Wagner figured that Hughes' failure to complete the second triple-triple combination simply was a matter of not having her mind a split second ahead of her body.
Maybe the soreness Hughes had developed in her left hip a couple of weeks ago had been in the back of her head, too. Hughes didn't think so; "maybe I didn't train quite as hard as I might have" if the hip hadn't been an annoyance. Maybe having to skate first among the final six, while trying to hang on to the second place she earned in the short program, added to the pressure. Hughes didn't agree. "I like to go first," she said. "I'm all warmed up and I can just go; I don't have to sit and wait." She saw no reason for excuses. Even with that flaw in her second combination and a fall, late in the program, on a final triple-jump attempt, it didn't keep one of the nine judges from ranking Hughes first. The other eight judges went for the polished, experienced Michelle Kwan, giving her her fourth U.S. title.

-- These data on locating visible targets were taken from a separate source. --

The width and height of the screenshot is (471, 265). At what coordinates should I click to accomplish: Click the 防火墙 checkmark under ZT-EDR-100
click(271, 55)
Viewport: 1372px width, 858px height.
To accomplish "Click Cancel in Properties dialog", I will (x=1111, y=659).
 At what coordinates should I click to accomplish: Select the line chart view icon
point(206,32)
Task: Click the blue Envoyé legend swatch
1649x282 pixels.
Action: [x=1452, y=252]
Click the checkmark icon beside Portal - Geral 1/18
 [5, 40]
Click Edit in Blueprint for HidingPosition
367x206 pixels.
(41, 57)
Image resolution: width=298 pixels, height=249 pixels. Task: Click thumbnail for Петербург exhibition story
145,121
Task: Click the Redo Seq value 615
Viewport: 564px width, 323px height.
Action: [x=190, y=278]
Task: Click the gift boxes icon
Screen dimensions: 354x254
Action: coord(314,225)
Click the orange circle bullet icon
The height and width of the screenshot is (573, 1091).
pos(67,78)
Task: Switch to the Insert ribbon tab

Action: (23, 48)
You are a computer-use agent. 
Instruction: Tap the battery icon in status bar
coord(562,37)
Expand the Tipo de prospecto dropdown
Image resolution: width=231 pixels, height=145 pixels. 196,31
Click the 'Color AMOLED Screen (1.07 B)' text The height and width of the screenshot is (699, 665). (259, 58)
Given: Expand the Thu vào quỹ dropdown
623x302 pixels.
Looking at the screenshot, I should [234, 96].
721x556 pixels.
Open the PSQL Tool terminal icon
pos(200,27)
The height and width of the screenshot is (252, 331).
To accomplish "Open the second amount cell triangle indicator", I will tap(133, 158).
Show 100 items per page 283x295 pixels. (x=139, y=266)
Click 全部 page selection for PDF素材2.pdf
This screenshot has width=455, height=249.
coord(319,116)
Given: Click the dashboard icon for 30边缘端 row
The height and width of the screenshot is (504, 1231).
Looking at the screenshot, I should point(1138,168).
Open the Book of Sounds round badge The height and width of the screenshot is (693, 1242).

Both Kwan and second-place Sasha Cohen, the itsy-bitsy spider (4-9, 79 pounds) who had weaved her web of magic in the short program, also fell on triple jump attempts.
But all three medalists - and men's champion Michael Weiss, who took three stitches in his chin during practice and was thoroughly outjumped by runner-up Timothy Goebel during their long program - had demonstrated how skaters are different: They soldiered on.